From MainToday.com



    For a moment or two, right around the time he heard himself called a "fascist" and a "Nazi," Bill Whitten began to wonder if it was all worth it.

    The ex-Marine from Yarmouth had tirelessly spent the last 18 months raising what now stands at $14,000 and counting to erect a U.S. flag over Fort Gorges. Now here he sat Monday evening seeking final approval from the Portland City Council and, right out of the red, white and blue, a young man stood up to the microphone and linked Whitten's good name to the likes of Mussolini and Hitler.

    "I couldn't believe what I was hearing," Whitten said after the council unanimously approved his plan. "I was just totally dumfounded."

    And with good reason. For all we hear these days about the political rantings of Rush Limbaugh and the rest of the Rabid Right, this week's City Council meeting offered a glimpse at the opposite - but equally mind-numbing - end of the spectrum.

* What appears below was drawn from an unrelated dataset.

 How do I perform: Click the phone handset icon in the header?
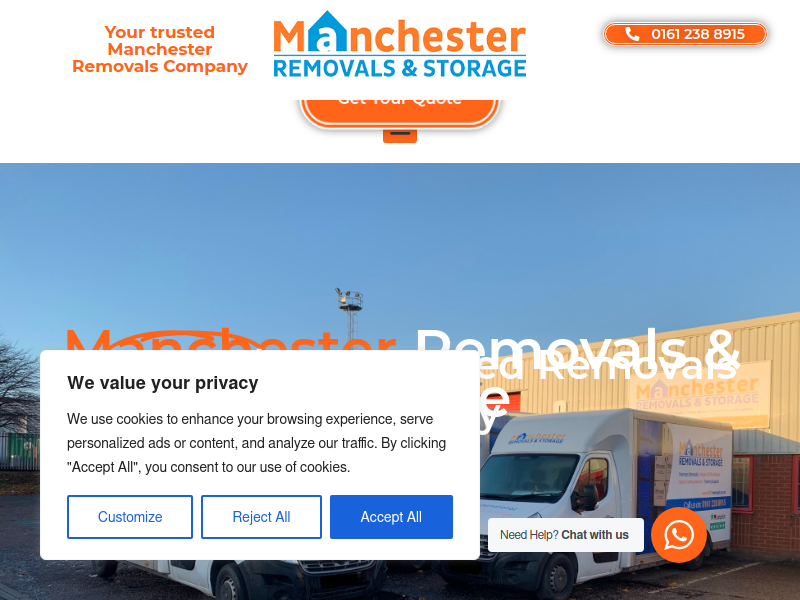(632, 34)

    Call them the Livid Left.

    "Fort Gorges is at the entrance to Portland Harbor - it's the first thing people see coming in on the Scotia Prince. What's wrong with flying an American flag out there?" Whitten said. "I just can't comprehend how someone could hate something so much - when that same thing has given them so much."

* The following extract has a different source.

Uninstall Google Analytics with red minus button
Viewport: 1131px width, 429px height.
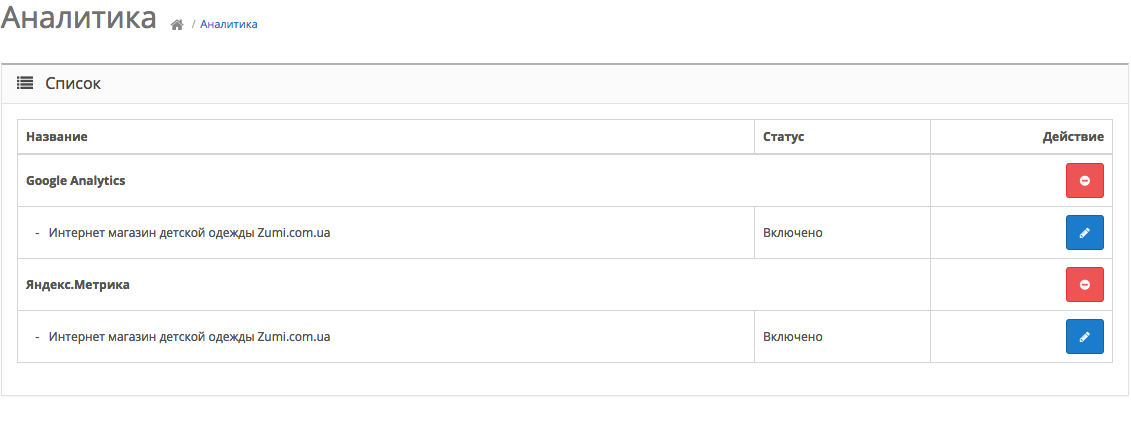(x=1084, y=180)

    That someone would be Shawn Loura. You may have seen him in recent months standing atop the rounded stone barriers on the edge of Monument Square, flashing the peace sign to motorists as they wait at the Congress Street stop light and wonder if he ever loses his balance.

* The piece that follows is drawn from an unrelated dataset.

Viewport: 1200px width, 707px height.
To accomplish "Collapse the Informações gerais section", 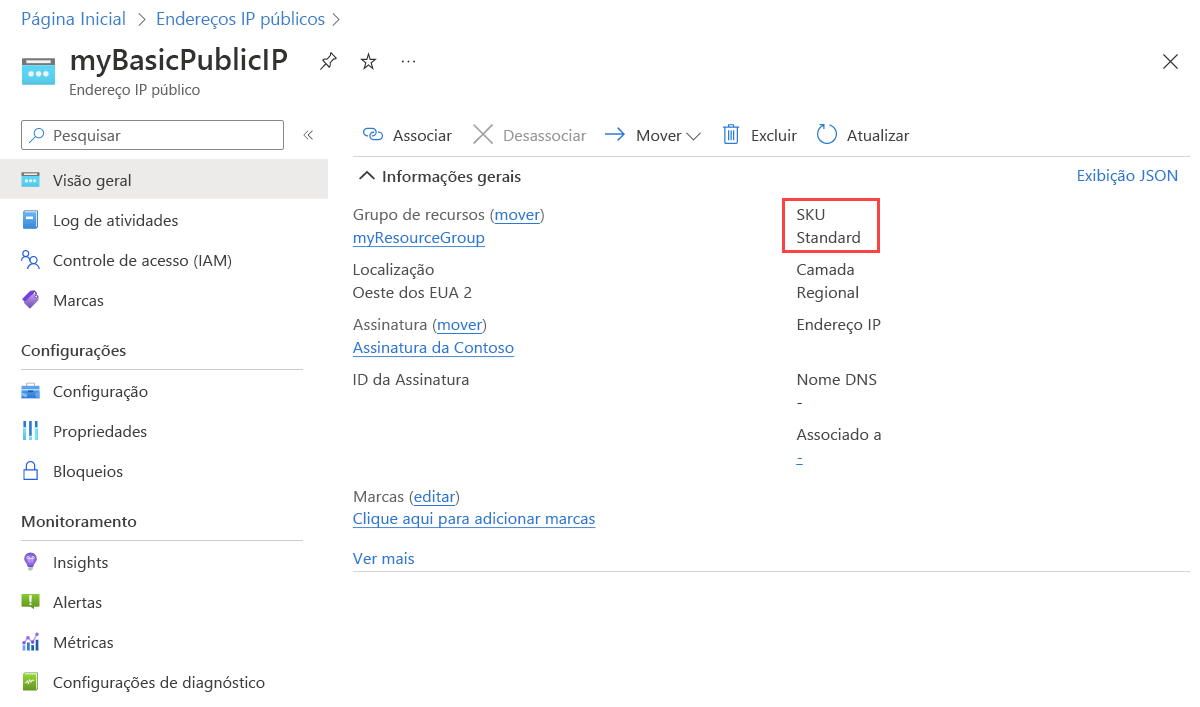I will point(440,177).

    Make no mistake about it. Monday evening, Loura took a tumble.

    While a handful of others objected to the Fort Gorges flag for reasons ranging from the practical (the city needs a formal policy for accepting gifts) to the political (the Bush administration has so co-opted the flag that it is now synonymous with support for the war), it was Loura who left everyone slack-jawed with his two-cents worth: Whitten's flag doesn't signify democracy and freedom. It reflects Nazism and fascism.

    "I'm sitting there thinking, 'Gosh, sometimes we make things more complicated than they are.' " recalled City Councilor Peter O'Donnell, who opposes the war himself but had no problem telling Loura he'd gone "way over the line."